2. Eating a healthy diet: Nourishing the body and muscles with foods rich in vitamin B12 helps maintain high energy levels throughout the day. A balanced diet with foods rich in protein and calcium and less in saturated fats can help prevent asthenia. Avoiding alcohol and caffeine may also help in regulating daily energy levels.

3. Getting adequate sleep: It is recommended that adults get a minimum of 6-8 of sleep per day. Sleep plays an active role in the repair and healing of your cells and blood vessels. Sleep also helps to promote sustainable brain function and can improve concentration and productivity. Getting enough sleep helps your body and mind rest and reset and gear up for the day ahead.

In conclusion, general weakness and body tiredness is bound to ebb and flow and is normal in a person’s lifetime. In most cases, rest is a proven solution to help deal with weakness. However, if you notice yourself constantly feeling exhausted for no reason, or if a particular body part like your arms or legs feel weak, or weaker than usual, it is important to consult your doctor early on to help devise an asthenia treatment plan that will help you recover faster.

Chapter 6: FAQs

  • What are the symptoms of asthenia?

If asthenia presents itself as an isolated muscle weakness then some symptoms you can expect to see are muscle cramps, involuntary muscle twitching, muscle tremors and loss energy or strength in the muscle. If asthenia presents itself as a full-body weakness, symptoms may include fever, joint pain, restless sleep and body aches.
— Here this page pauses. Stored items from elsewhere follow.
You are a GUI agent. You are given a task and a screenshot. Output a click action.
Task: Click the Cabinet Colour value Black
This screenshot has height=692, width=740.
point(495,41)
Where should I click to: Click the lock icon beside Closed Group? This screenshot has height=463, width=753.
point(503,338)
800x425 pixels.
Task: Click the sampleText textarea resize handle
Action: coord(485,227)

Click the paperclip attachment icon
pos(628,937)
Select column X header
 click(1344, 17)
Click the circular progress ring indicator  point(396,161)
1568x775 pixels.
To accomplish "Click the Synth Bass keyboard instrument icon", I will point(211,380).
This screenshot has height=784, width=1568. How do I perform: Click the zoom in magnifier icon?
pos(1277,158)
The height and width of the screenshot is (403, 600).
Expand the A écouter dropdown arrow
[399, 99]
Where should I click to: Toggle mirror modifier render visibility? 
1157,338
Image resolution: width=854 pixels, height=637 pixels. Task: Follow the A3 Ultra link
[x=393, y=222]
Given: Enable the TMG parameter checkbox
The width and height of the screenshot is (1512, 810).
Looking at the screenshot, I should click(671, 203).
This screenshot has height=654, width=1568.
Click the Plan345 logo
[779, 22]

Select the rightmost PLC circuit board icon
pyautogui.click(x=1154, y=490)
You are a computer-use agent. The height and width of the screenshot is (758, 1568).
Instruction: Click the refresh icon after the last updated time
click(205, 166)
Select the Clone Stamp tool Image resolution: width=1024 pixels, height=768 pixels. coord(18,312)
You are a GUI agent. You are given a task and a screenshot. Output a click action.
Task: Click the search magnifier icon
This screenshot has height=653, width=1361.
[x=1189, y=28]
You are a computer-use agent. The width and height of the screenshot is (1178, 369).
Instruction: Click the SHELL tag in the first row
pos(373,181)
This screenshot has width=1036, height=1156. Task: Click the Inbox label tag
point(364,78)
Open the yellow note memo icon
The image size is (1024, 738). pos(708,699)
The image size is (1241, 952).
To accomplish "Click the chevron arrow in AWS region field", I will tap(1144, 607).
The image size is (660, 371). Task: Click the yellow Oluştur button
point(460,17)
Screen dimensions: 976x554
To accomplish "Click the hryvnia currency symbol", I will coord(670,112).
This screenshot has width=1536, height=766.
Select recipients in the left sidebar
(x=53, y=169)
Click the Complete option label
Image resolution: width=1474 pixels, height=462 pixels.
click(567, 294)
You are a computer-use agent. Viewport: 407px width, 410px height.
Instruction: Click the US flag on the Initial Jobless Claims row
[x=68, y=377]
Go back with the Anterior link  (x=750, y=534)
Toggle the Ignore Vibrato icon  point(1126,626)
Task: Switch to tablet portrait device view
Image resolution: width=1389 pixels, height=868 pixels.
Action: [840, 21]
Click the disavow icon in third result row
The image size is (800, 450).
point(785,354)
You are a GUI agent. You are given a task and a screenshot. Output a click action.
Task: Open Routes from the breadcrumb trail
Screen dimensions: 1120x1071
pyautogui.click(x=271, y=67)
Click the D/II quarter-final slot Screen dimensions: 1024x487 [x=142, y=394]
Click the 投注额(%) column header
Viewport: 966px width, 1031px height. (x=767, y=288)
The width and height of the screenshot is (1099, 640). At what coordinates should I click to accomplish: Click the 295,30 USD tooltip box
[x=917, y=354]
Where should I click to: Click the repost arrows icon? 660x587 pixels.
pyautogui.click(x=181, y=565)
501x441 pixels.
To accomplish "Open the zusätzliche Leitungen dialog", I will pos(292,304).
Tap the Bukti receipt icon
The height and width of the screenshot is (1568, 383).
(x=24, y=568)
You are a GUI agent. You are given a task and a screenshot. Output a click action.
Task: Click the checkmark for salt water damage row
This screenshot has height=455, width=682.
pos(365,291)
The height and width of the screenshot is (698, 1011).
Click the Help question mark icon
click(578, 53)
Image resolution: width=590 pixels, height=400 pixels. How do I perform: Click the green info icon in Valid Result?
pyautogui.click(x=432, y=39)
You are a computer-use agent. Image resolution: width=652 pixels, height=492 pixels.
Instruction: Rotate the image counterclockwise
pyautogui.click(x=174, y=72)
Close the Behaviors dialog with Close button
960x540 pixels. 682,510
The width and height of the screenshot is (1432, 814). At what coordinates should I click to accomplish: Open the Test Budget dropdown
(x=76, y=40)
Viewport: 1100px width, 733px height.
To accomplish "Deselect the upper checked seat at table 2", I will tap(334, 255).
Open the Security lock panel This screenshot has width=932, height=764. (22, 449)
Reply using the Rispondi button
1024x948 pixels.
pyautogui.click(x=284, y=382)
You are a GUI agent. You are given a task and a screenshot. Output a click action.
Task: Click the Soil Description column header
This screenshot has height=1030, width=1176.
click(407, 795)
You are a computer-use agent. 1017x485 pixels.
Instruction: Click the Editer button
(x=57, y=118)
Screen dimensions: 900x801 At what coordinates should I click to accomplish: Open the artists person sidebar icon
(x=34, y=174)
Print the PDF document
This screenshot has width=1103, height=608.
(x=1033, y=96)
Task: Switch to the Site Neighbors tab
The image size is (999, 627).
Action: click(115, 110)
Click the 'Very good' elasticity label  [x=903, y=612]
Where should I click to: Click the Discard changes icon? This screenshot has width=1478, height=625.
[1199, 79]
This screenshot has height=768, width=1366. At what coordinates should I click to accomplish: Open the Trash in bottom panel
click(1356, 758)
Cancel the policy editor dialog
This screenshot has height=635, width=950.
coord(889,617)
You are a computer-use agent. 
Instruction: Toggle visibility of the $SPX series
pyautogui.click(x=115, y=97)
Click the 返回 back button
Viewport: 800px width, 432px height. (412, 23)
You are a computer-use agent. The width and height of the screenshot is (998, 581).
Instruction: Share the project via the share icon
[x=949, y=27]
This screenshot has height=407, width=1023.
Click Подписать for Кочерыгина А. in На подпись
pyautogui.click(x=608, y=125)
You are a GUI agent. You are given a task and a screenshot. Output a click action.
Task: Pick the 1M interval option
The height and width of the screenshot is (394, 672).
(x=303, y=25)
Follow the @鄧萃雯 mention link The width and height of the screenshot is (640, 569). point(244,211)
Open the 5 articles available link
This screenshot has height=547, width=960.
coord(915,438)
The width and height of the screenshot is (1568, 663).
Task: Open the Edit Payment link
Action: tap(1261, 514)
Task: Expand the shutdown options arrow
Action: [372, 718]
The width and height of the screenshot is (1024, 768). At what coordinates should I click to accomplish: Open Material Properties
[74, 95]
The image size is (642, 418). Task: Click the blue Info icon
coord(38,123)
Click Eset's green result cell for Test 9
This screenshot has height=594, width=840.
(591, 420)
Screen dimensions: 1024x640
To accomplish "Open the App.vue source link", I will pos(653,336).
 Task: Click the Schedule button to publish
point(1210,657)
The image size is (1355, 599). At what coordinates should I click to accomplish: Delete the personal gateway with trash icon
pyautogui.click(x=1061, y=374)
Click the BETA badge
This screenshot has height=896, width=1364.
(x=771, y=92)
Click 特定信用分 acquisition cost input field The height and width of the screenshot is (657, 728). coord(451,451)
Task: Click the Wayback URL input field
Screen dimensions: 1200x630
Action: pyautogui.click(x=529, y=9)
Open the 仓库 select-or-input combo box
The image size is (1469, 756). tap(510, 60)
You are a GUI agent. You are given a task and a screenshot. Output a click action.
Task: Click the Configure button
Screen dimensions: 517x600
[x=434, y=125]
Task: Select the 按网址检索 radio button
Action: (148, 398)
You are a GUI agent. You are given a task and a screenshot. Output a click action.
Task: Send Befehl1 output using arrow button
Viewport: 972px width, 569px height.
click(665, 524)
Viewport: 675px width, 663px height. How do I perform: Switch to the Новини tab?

However, if these symptoms are coupled with chest pain, dizziness, disorientation, shortness of breath or difficulty in speaking, it is advised that you seek medical assistance immediately as it can be life-threatening.

  • What do I do if my legs feel weak for no reason?

Muscle weakness is often a sign of asthenia and should be diagnosed without delay. If you have any other symptoms along with weakness in your legs, our doctors on MFine are here to help diagnose your condition and prescribe you a treatment plan accordingly.

  • Is arm weakness a sign of asthenia?

Yes. Arm weakness could be a sign of asthenia. However, if it is coupled with pain, chest pain and shortness of breath it could be a sign of a heart disorder. It is vital that you consult a doctor to identify the underlying cause of the weakness early on.

  • What are some treatments for extreme muscle weakness?

Asthenia or muscle weakness treatments are given in accordance with the underlying cause of weakness. If asthenia is caused due to infections, antibiotics may be prescribed to cure the infection. If asthenia is caused due to vitamin deficiencies, alterations in diet or vitamin supplements may be suggested. If asthenia is caused by severe dehydration or severe anaemia, hospitalization may be required to administer treatments intravenously. If asthenia is caused due to mental health, lifestyle choices and chemotherapy and counselling, occupational and physical therapy may be implemented as a means to regain muscle strength and mobility.

  • Who is at risk of developing asthenia?

People who have a poor lifestyle and eating habits or lead a sedentary lifestyle are at risk of developing asthenia. However, asthenia is caused by many other medical reasons with sometimes the above factors not even playing a key role in them. However, asthenia can be prevented by leading an active lifestyle, eating a diet rich in nutrients and getting adequate sleep every day.